The Best IT Incident Is One That Never Happens. How New Relic Keeps ServiceNow’s CMDB Ready

ServiceNow's Autonomous Workforce is redefining what IT operations can do, but autonomous is only as trustworthy as the data model underneath it. Here's what real-time observability changes.

Published 1 min read

One number from ServiceNow's Autonomous Workforce launch stopped people mid-scroll: 90% of internal IT requests resolved autonomously. The implication was immediate. What if IT operations could largely run itself? Can any organization actually get there, or only one with 20 years of operational intelligence, purpose-built infrastructure, and domain expertise baked in?

The answer comes down to one thing: the data model the AI is reasoning from. Modern infrastructure moves faster than any manual process can document. Dependencies shift with every deployment. Topology reshapes with every autoscaling event. The relationship between two critical services exists in one engineer’s memory, and nowhere else.

For SRE teams, that gap shows up at 1am when it takes ninety minutes to reconstruct a dependency topology from memory to find a fix that takes three minutes to apply. For IT operations leaders, it shows up in a boardroom with an autonomous operations vision that depends on AI specialists acting on a service model that isn’t current enough to trust. Same gap. Two different ways it costs the organization, and one place it needs to be solved. That’s the problem the New Relic Service Graph Connector for ServiceNow is built to address.

The Gap To Fill For Autonomous Operations

AI specialists operate on data. Specifically, a real-time, accurate model of what’s running in the environment, what depends on what, and what normal looks like. Without that, autonomous decisions aren’t intelligent. They make fast guesses at scale.

Most enterprises are walking into autonomous IT operations with a CMDB that’s already out of date. 

In a cloud-native, microservices-driven environment, where topology is shifting with every deployment and every autoscaling event, manual discovery and periodic sync can’t keep pace. By the time an AI specialist needs to act, the map reasoning may already be wrong. A relationship that has existed for two years simply isn’t there. And the AI has no memory to fall back on.

That’s what stops autonomous operations before it starts. Not the AI. Not the workflows. The data foundation those things depend on.

Real-time intelligent observability closes that gap. When live entity graphs continuously enrich the CMDB (mapping services, their dependencies, their health state, and their change history), the service model becomes a living artifact rather than a historical record. Every deployment, every autoscaling event, every new dependency captured automatically and continuously reconciled against what ServiceNow knows. The map stays current because it’s fed by what’s actually running. That’s what makes autonomous decision-making trustworthy enough to act on.

The New Relic Service Graph Connector for ServiceNow is built for this. It’s two functions working together:

Continuously bringing New Relic’s live entity data into ServiceNow’s CMDB as Configuration Item records, so the service model reflects what’s actually running in production.

New Relic data sources actively syncing to ServiceNow’s CMDB.

Routing alerts from New Relic into ServiceNow with those alerts already associated with the correct CI records. Most alert integrations fire a notification and stop there. The Service Graph Connector ties the alert directly to the enriched CI, so when something fires, ServiceNow already knows what it is, what it connects to, and what’s at risk.

New Relic alerts surfacing in ServiceNow with CI records attached. No manual mapping.

Since the last release, the connector has also deepened the dependency picture by adding service-to-service relationship mapping, host-to-application relationships, and expanded application data coverage. The graph the AI specialist reasons from gets more complete with every update.
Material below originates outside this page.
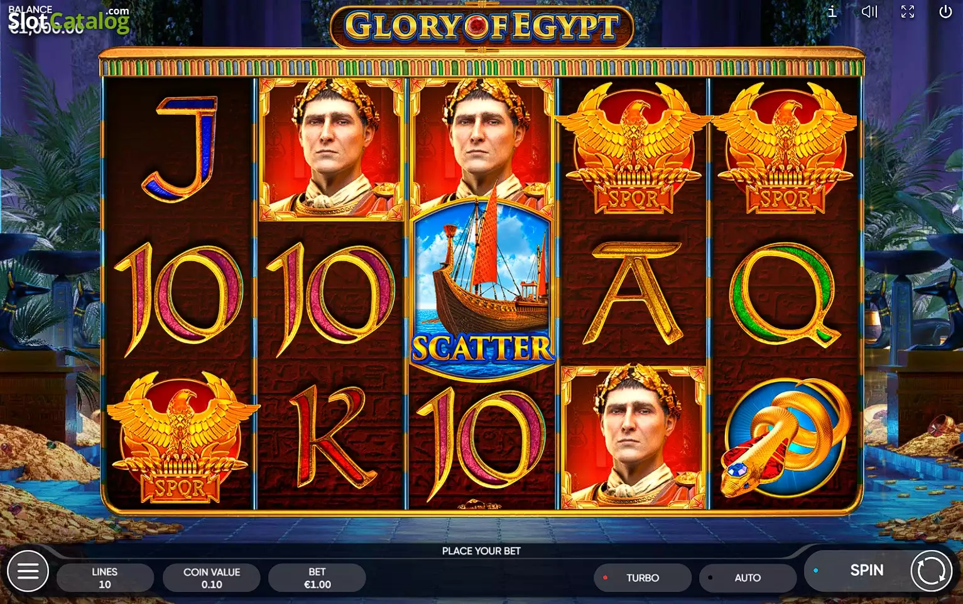Viewport: 963px width, 604px height.
Task: Toggle Auto spin
Action: (748, 578)
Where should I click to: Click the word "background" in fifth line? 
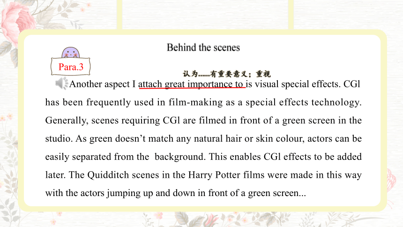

The connector is also part of a broader agentic integration story. New Relic and ServiceNow have been developing agent-to-agent capabilities that enable AI to automatically assess incident severity, identify affected services, and route to the right owners, without waiting for human triage. The accurate, continuously updated service graph the connector provides is what makes that kind of agentic reasoning trustworthy enough to act on.

Teams in financial services and healthcare are already running the connector in production. That’s early evidence that ITSM and observability are converging in the places where operational risk is highest.

Where This Is Heading

The AI specialist gets smarter as the map gets better. Consider what becomes possible when the dependency relationship between authentication and payment processing is known. Not from a Confluence page, not from an engineer’s memory, but from a live service graph continuously updated by real observability data. Blast radius assessment becomes automatic. Because scope is understood, the AI specialist acts rather than escalates. Because every decision is logged against a verified data model, the audit trail is complete.

Ninety minutes of human investigation. Forty seconds of autonomous reasoning. Zero pages.

ServiceNow’s Autonomous Workforce is the operating model. Observability-driven CMDB accuracy is the prerequisite. Together, they describe an IT organization where the best incident is one that never happens, and where the ones that do are resolved before most people know they exist.

The teams that lead this transition will be the ones who invested in the data foundation that makes AI trustworthy enough to act without asking permission. The autonomous era of IT operations starts with better data.

The next step is making that data stream in true real time, so that agentic workflows can act on ground truth the moment something changes, not the moment someone last ran a sync. That’s the direction New Relic and ServiceNow are building toward.